**Action item:**
The data below should be printed in full, exactly, and without any of its images.

*** Block opens ***

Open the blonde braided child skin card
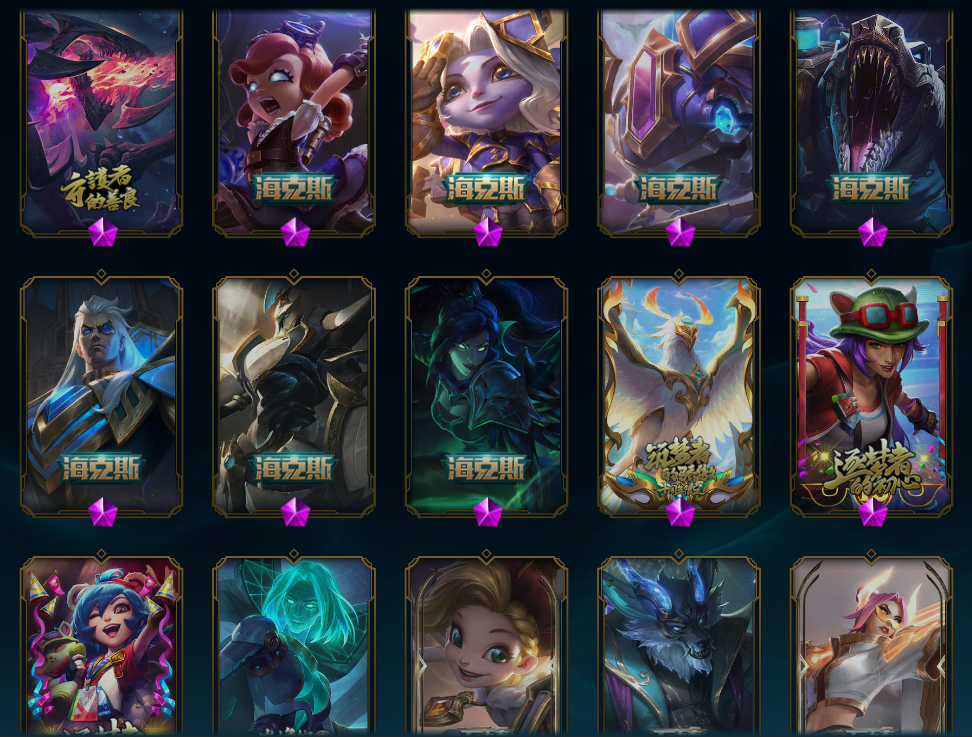972x737 pixels. [x=487, y=646]
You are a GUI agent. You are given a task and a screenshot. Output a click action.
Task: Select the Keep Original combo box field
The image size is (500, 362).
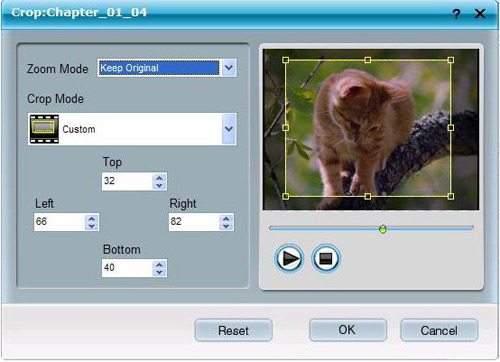[159, 68]
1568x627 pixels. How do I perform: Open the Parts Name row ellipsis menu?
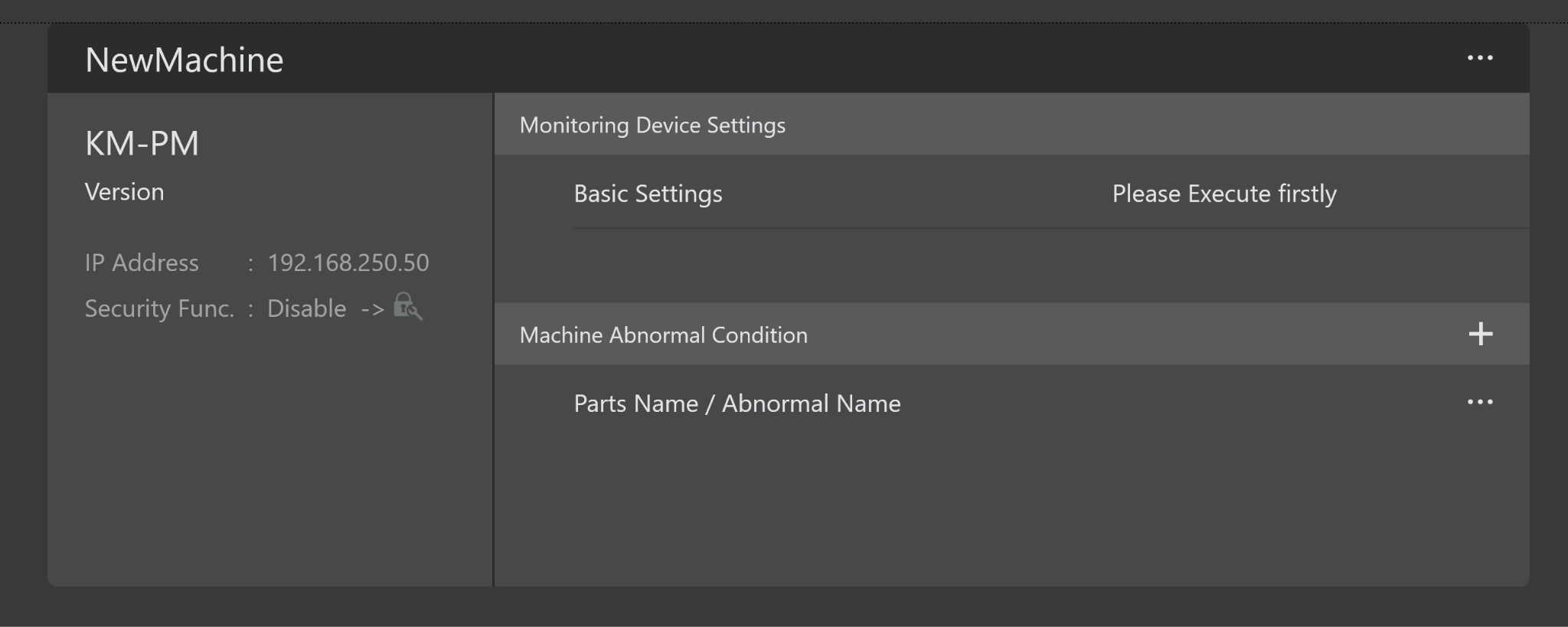(1479, 402)
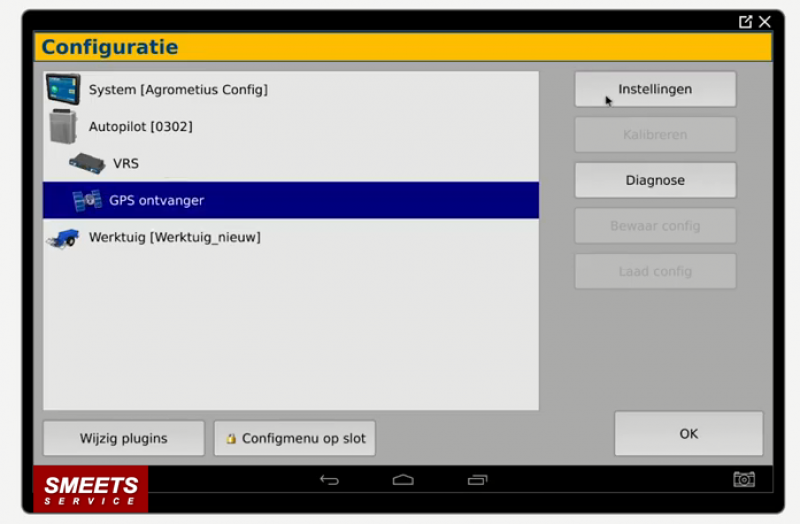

*** Block closes ***

**Your solution:**
Open the blonde braided child skin card
972x737 pixels. [x=487, y=646]
You are a GUI agent. You are given a task and a screenshot. Output a click action.
Task: Select the Keep Original combo box field
The image size is (500, 362).
[159, 68]
1568x627 pixels. How do I perform: Open the Parts Name row ellipsis menu?
(1479, 402)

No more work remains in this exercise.